● **How to complete this task**
Search the records below for the word "computer", then return every line where it appears.
--- --- ---
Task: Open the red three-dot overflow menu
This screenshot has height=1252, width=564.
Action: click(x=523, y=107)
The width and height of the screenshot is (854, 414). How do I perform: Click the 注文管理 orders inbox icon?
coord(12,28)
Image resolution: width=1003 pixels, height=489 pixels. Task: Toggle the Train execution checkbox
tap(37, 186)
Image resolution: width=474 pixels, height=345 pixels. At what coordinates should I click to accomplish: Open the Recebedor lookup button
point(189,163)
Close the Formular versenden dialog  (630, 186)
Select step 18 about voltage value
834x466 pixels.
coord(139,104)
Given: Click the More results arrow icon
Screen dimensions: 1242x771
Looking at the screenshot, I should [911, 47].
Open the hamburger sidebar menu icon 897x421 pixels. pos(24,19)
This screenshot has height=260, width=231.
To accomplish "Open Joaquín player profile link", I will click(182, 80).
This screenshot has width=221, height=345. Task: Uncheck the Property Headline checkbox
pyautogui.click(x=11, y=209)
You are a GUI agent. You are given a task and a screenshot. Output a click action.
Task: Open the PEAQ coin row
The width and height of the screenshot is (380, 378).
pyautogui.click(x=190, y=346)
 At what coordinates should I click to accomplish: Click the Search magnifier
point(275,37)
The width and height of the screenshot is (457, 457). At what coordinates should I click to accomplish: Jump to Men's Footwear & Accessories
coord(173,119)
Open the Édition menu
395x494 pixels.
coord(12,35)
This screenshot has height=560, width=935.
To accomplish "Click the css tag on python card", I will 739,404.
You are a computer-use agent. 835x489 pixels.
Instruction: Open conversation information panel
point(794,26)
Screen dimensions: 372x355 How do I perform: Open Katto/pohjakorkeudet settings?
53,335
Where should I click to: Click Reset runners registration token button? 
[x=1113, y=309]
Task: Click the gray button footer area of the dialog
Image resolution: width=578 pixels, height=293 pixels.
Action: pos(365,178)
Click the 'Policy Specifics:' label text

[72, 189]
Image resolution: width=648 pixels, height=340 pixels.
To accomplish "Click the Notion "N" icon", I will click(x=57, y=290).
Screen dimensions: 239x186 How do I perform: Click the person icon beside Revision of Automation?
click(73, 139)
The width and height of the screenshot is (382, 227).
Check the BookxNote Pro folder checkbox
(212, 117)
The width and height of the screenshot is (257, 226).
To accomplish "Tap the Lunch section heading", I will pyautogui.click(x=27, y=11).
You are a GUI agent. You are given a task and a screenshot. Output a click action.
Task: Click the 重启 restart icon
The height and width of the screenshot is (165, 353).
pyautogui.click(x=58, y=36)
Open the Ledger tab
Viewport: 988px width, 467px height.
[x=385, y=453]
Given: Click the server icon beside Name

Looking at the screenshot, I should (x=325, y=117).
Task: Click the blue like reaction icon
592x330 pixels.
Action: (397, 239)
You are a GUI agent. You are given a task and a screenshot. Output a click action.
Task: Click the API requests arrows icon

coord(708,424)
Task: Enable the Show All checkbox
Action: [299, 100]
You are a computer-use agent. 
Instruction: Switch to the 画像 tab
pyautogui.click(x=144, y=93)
--- --- ---
● **Problem solution**
You are a computer-use agent. 835x489 pixels.
You are a computer-use agent. 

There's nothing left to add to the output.